Okay, so apparently the limit does NOT exist, although I have yet to find a contradiction, that is, a path that does not equal 0 .
Hello.
Determine the following limit, or show it doesn't exist.
lim [(x,y) -> (1,0)] [2(x - 1)*y^(3/2)]/[x^2 - 2x + 1 + y^3]
WORK:
So I tried several paths.
Along x = 1, we have:
lim [(1,y) -> (1,0)] [2(0)y^(3/2)]/y^3 = 0/y^3 = 0
Along y = 0, we have:
lim [(x,0) -> (1,0)] 0/[x^2 - 2x + 1] = 0
So, it *appears* the limit exists so far, but in reality it exists until you can prove otherwise, that is, find a path that does not = 0. If it does exist, how do I show that it exists (and there is, in fact, NOT a path out there that does not = 0).
Okay I see what the problem is.
lim (x,y)-->(1,0) of [2(x-1)y^(3/2)]/[(x-1)^2+y^3]
You can simplify this as,
lim (x,y)-->(0,0) of [2xy^(3/2)]/[x^2+y^3]
Because, x-1 approaches x as x approaches 1.
So you can replace the limit coordinates with this substitution.
And now, try different paths.
Thanks for the help, TPH. I never would have thought of doing this.. quite clever!

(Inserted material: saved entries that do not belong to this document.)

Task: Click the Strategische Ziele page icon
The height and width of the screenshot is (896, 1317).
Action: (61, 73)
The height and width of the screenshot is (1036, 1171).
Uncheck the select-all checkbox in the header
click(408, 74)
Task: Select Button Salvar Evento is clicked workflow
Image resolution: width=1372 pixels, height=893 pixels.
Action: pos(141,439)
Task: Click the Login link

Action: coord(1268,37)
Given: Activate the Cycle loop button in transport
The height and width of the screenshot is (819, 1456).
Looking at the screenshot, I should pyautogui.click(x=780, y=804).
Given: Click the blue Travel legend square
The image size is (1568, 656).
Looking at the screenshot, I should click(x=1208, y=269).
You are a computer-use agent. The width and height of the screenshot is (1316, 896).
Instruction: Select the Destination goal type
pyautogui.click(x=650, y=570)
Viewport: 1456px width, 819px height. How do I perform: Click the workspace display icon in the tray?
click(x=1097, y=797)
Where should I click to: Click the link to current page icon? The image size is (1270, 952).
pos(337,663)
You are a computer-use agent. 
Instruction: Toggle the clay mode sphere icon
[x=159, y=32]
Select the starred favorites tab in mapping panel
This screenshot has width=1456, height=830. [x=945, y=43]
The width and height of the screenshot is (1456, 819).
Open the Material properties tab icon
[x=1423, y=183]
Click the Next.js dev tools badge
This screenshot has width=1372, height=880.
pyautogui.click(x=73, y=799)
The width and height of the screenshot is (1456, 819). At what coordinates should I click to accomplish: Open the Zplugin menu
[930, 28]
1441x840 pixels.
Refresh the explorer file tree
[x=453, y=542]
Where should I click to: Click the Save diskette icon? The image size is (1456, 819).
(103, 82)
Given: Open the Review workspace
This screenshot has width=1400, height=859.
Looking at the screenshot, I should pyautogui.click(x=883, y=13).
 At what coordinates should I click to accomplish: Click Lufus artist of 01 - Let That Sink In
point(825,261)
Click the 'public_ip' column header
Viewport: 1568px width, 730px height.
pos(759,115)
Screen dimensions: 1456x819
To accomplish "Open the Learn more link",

However, I tried many paths and I still get the limit is 0..
WORK:
So we have lim (x,y)-->(0,0) of [2xy^(3/2)]/[x^2+y^3]
Let x = y; then, lim (y,y) -->(0,0) of [2y*y^(3/2)]/[y^2 + y^3] = lim (y --> 0) of [2y^(5/2)]/[y^3 + y^2] = lim (y --> 0) of [2*sqrt(y)]/[y + 1] = 0..
Similarly, if you let y = x you'll get the same thing.
If you let x = 0, you get
lim (0,y) --> (0,0) of [0/y^3] = 0
And if you let y =0, you get the same thing...
Still can't find a path where the limit is not 0.